Виктор Перегудов - Рассказы
— Почему вы вернулись?
Я стоял перед ним навытяжку, он сидел на скамье — довольно старый человек, с одышкой, с болезнями. Ему было страшнее, чем мне.
— Вы отвечайте, вас старший по званию спрашивает. Вас комбат спрашивает. Вы были в землянке?
— Там змея, — сказал я.
— Здесь везде змеи. Где — там?
— Я хотел заглянуть в землянку, она вот мимо моего глаза проползла в окошко.
— Боитесь змей?
— Боюсь.
— Вам служить здесь два года. За это время вы их, по глупости, убьёте штук двадцать, не меньше. Сдуру. Или от ненависти. Некоторые сапогами давят. Другие топорами их рубят. Вот лопатка сапёрная, острая — вернитесь туда, и ничего не бойтесь. Если он там, то скажите: ему ничего не будет.
Положу его в лазарет на два дня, чтоб успокоился. Выполняйте приказ!
— Есть, — сказал я тихо.
Когда я подошёл к землянке, я услышал изнутри беспрерывный вой, от такого в жару мороз по коже подирает. Страшнее криков этот вой. И ужасней стонов. Я согнулся, меня трясло, потому что я думал, что Сергеев сошёл с ума, или же он себя неудачно топором саданул.

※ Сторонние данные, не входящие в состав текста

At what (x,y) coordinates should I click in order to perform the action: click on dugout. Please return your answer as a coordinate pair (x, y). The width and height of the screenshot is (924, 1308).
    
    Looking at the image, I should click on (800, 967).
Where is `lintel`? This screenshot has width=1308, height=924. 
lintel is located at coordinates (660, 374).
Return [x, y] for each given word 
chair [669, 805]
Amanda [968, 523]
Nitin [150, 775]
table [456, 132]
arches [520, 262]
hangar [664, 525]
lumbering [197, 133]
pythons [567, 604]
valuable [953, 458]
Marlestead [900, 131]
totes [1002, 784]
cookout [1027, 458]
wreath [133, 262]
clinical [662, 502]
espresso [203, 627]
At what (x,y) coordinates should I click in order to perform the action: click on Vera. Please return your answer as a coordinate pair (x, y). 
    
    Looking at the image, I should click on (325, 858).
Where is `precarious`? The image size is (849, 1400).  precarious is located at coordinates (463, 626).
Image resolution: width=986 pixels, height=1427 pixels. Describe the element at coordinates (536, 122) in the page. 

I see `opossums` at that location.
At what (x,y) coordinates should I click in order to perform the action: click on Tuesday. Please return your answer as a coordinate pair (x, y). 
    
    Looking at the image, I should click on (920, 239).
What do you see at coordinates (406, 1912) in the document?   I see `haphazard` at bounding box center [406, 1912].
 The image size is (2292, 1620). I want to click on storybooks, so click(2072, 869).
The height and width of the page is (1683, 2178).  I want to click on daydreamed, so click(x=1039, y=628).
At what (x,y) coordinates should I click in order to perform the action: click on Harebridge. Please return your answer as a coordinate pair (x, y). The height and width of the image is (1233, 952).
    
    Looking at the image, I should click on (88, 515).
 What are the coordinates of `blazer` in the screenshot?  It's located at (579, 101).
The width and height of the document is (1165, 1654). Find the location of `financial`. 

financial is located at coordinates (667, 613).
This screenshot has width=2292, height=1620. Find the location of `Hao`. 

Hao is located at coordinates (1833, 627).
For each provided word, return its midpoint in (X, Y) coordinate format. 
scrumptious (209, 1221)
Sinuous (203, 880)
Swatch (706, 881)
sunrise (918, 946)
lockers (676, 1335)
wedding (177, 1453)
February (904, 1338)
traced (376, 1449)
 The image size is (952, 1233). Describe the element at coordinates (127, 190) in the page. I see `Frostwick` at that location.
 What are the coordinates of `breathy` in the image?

Я согнулся, и через осыпавшийся вход забрался в землянку. Света там было достаточно, чтобы увидеть такую картину: Коля Сергеев сжался в воющий комок, а перед ним, между мной и им, на земле клубились змеи, и сколько их, шипящих и беззвучных, там было, я не смог понять.
Я истерически завизжал, так, что, наверное, полковник Якин в части подскочил. Я начал рубить змей сапёрной лопаткой. Каких порубил, не разбирая, сколько раз какую развалил, а много их куда-то уёрзнуло. И под сапоги они попадали тоже.
Мы вылезли в роскошные тюльпаны, нас долго, мучительно рвало. Мы были зелёные, в алых тюльпанах.
— Мне трибунал, — сказал Сергеев.
— Дурак ты, — сказал я. Ну, я не так сказал.
Зимой того же года меня подвозили до части на гражданском автобусе, там тогда дорогу проложили к «двойке», объект такой, и когда стали видны огни родного батальона, я попросил остановить автобус. Вышел, автобус сразу уехал, и начался буран. Нет смысла описывать, перечитайте «Капитанскую дочку».
Я заблудился в этом буране, упал, стал замерзать. Уплывать в тепло и негу, как тот водитель-казах, до которого было ещё много лет жизни. Я в армии один раз попробовал анашу, после чего зарёкся, ума хватило, и вот эти ощущения — когда покуришь анаши, и когда замерзаешь — они довольно похожи, и ещё неизвестно, какое диковинней.
Я бы замёрз, в этом сомнения нет, но меня нашёл Коля Сергеев, совсем близко от части, примерно на таком отдалении, как змеиная землянка была. Я бы замёрз с гарантией, как цыплёнок в морозилке, но Коля, он мне потом рассказывал, он сердцем почувствовал, что я отдаю концы. Безошибочно на меня вышел, приволок на себе в часть. Никому почему-то ничего не сказал, а взял в каптёрке заветный одеколон, развёл водой, отчего одеколон сделался мутно-голубым, и я этот пахучий напиток употребил внутрь.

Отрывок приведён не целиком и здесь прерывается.